- _To be done_: Present the material below as a Markdown table with two columns, "No." for the row number and "Entry" for the line, and leave out any blank lines.

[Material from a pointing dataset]
** begin **

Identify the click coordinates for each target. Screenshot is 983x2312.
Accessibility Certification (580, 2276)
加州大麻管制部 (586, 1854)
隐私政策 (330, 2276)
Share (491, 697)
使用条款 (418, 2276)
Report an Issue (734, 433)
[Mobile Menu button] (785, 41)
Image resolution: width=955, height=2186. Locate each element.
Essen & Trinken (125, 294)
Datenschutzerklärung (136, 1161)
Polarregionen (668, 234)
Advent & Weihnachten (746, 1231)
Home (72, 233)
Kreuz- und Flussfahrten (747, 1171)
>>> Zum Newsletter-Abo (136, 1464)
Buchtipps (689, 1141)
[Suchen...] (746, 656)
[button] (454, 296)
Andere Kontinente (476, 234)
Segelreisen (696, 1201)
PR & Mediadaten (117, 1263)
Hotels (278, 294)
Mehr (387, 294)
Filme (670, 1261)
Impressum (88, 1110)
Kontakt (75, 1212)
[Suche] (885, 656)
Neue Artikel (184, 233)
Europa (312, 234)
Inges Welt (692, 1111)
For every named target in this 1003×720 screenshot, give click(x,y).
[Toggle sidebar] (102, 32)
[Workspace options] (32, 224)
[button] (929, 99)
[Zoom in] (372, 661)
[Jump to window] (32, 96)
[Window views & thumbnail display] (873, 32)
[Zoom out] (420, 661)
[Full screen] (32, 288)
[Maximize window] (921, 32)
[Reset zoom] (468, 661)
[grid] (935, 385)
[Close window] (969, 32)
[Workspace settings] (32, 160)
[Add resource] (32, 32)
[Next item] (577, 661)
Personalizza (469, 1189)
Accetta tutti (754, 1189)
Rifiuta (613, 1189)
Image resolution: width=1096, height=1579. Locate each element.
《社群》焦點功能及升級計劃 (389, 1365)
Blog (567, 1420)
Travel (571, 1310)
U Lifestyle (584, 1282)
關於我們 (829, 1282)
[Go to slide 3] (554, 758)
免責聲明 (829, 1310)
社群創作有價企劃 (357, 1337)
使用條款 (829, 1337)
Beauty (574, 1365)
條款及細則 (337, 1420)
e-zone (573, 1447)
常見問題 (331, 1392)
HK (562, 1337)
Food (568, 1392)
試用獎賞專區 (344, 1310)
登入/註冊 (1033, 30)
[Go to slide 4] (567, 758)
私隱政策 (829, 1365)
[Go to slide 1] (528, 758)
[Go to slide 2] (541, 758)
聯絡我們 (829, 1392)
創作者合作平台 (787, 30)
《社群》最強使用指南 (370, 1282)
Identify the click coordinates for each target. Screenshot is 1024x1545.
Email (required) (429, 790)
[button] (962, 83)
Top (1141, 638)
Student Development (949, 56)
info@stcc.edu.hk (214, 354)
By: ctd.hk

** end **

- _Expected output_:
| No. | Entry |
|---|---|
| 1 | Identify the click coordinates for each target. Screenshot is 983x2312. |
| 2 | Accessibility Certification (580, 2276) |
| 3 | 加州大麻管制部 (586, 1854) |
| 4 | 隐私政策 (330, 2276) |
| 5 | Share (491, 697) |
| 6 | 使用条款 (418, 2276) |
| 7 | Report an Issue (734, 433) |
| 8 | [Mobile Menu button] (785, 41) |
| 9 | Image resolution: width=955, height=2186. Locate each element. |
| 10 | Essen & Trinken (125, 294) |
| 11 | Datenschutzerklärung (136, 1161) |
| 12 | Polarregionen (668, 234) |
| 13 | Advent & Weihnachten (746, 1231) |
| 14 | Home (72, 233) |
| 15 | Kreuz- und Flussfahrten (747, 1171) |
| 16 | >>> Zum Newsletter-Abo (136, 1464) |
| 17 | Buchtipps (689, 1141) |
| 18 | [Suchen...] (746, 656) |
| 19 | [button] (454, 296) |
| 20 | Andere Kontinente (476, 234) |
| 21 | Segelreisen (696, 1201) |
| 22 | PR & Mediadaten (117, 1263) |
| 23 | Hotels (278, 294) |
| 24 | Mehr (387, 294) |
| 25 | Filme (670, 1261) |
| 26 | Impressum (88, 1110) |
| 27 | Kontakt (75, 1212) |
| 28 | [Suche] (885, 656) |
| 29 | Neue Artikel (184, 233) |
| 30 | Europa (312, 234) |
| 31 | Inges Welt (692, 1111) |
| 32 | For every named target in this 1003×720 screenshot, give click(x,y). |
| 33 | [Toggle sidebar] (102, 32) |
| 34 | [Workspace options] (32, 224) |
| 35 | [button] (929, 99) |
| 36 | [Zoom in] (372, 661) |
| 37 | [Jump to window] (32, 96) |
| 38 | [Window views & thumbnail display] (873, 32) |
| 39 | [Zoom out] (420, 661) |
| 40 | [Full screen] (32, 288) |
| 41 | [Maximize window] (921, 32) |
| 42 | [Reset zoom] (468, 661) |
| 43 | [grid] (935, 385) |
| 44 | [Close window] (969, 32) |
| 45 | [Workspace settings] (32, 160) |
| 46 | [Add resource] (32, 32) |
| 47 | [Next item] (577, 661) |
| 48 | Personalizza (469, 1189) |
| 49 | Accetta tutti (754, 1189) |
| 50 | Rifiuta (613, 1189) |
| 51 | Image resolution: width=1096, height=1579. Locate each element. |
| 52 | 《社群》焦點功能及升級計劃 (389, 1365) |
| 53 | Blog (567, 1420) |
| 54 | Travel (571, 1310) |
| 55 | U Lifestyle (584, 1282) |
| 56 | 關於我們 (829, 1282) |
| 57 | [Go to slide 3] (554, 758) |
| 58 | 免責聲明 (829, 1310) |
| 59 | 社群創作有價企劃 (357, 1337) |
| 60 | 使用條款 (829, 1337) |
| 61 | Beauty (574, 1365) |
| 62 | 條款及細則 (337, 1420) |
| 63 | e-zone (573, 1447) |
| 64 | 常見問題 (331, 1392) |
| 65 | HK (562, 1337) |
| 66 | Food (568, 1392) |
| 67 | 試用獎賞專區 (344, 1310) |
| 68 | 登入/註冊 (1033, 30) |
| 69 | [Go to slide 4] (567, 758) |
| 70 | 私隱政策 (829, 1365) |
| 71 | [Go to slide 1] (528, 758) |
| 72 | [Go to slide 2] (541, 758) |
| 73 | 聯絡我們 (829, 1392) |
| 74 | 創作者合作平台 (787, 30) |
| 75 | 《社群》最強使用指南 (370, 1282) |
| 76 | Identify the click coordinates for each target. Screenshot is 1024x1545. |
| 77 | Email (required) (429, 790) |
| 78 | [button] (962, 83) |
| 79 | Top (1141, 638) |
| 80 | Student Development (949, 56) |
| 81 | info@stcc.edu.hk (214, 354) |
| 82 | By: ctd.hk |